All data transformations and visualizations were performed in R (V3.6.1) [17]. Power calculations of the linear (mixed effects) models were performed with the pwr package. Simulations and MCMP analysis were performed in NONMEM (V7.3) in conjunction with PsN (V4.8.1) [16, 18, 19].

Results

The estimated mean power at three effect sizes with three statistical analysis methods are presented in Fig. 2. The high variability in the simulated pulsatile profiles resulted in broad 95% confidence intervals when using the 6 post-dose measurements or the AUC0-12 h outcomes in all scenarios, indicating that these analysis methods are sensitive to the highly variable nature of growth hormone secretion. These two statistical methods show a clear overlap, with low statistical powers in general, showing that, even though the AUC0-12 h was based on a dense growth hormone concentration–time profile, 200 subjects per group did not reach an 80% power in all tested effect sizes. In comparison, the deconvolution-informed approach shows a significant increase in power with increasing sample size and shows that, especially when the drug effect is large, a low sample size (< 50 per group) can already result in a statistical power of more than 80%.

Fig. 2
figure 2

Mean power over sample size for the 6 post-dose measurements, the area under the curve from 0 to 12 h, and the deconvolution-analysis-informed model for three effect sizes (25%, 50%, and 75%). Effect sizes were implemented as the maximal effect reached at 2 h post-dose on the pulsatile secretion of growth hormone. Grey ribbon indicates 95% confidence interval. For the deconvolution-analysis-informed model, the grey ribbon indicates the minimal and maximal power of 10 Monte-Carlo Mapped Power repetitions

Discussion

The choice of the study design and statistical method can have a large influence on the obtained statistical power when pulsatile biomarkers are being investigated. The use of a deconvolution-analysis-informed modelling approach on dense pulsatile concentration–time profiles improves the quantification of significant drug effects and increases the statistical power compared to a linear mixed effects model on limited samples or the AUC0-12 h based on a highly similar dense sampling protocol. Due to the high levels of intra- and inter-individual variability in the secretion, the low endogenous baseline, in combination with the high and short bursts of growth hormone secretion, make standard statistical methodology lack statistical power.

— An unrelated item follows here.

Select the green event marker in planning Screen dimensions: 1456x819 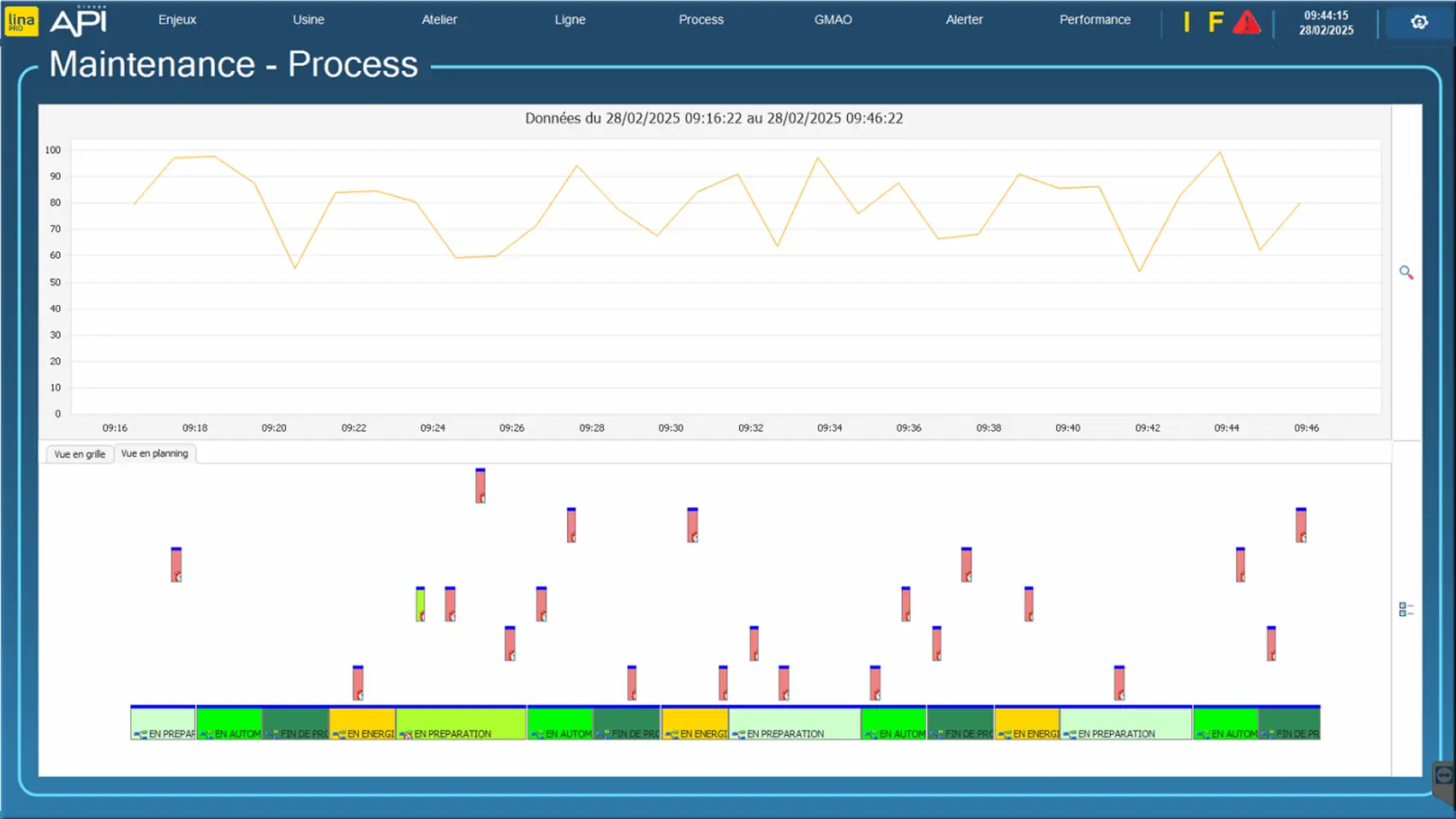tap(421, 604)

The deconvolution-analysis-informed model provides an alternative approach to the use of cosinor functions for the modelling of pulsatile data and improves the quantification on an individual and population level. Clearly, sufficient data should be collected over time to apply the deconvolution technique to extract the individual pulse times. This requires an intensive sampling schedule, especially in the case of biomarkers with a short half-life like growth hormone, which may limit its clinical applicability and thus proof more applicable in a drug development setting. Furthermore, in all scenarios, the power calculations were based on a fixed population PK profile at a certain effect size. In reality, variability in the responsiveness of an individual to a drug and the variability in the PK parameters will further increase the level of variability in the growth hormone profiles over time, which could reduce the identified power in the current analysis and subsequent power analysis should therefore be performed while including additional information on the used treatment.

Even though profiles of other pulsatile hormones, or growth hormone secretion in acromegaly patients, will show a different pulsatile pattern, deconvolution may be of general use to better understand the characteristics of the underlying pulsatile data. Besides the increased power in estimating a significant drug effect, the deconvolution-analysis-informed model can be used for clinical trial simulations of new study designs and treatment regimens to better simulate realistic profiles which enhances the accuracy of model predictions for future studies.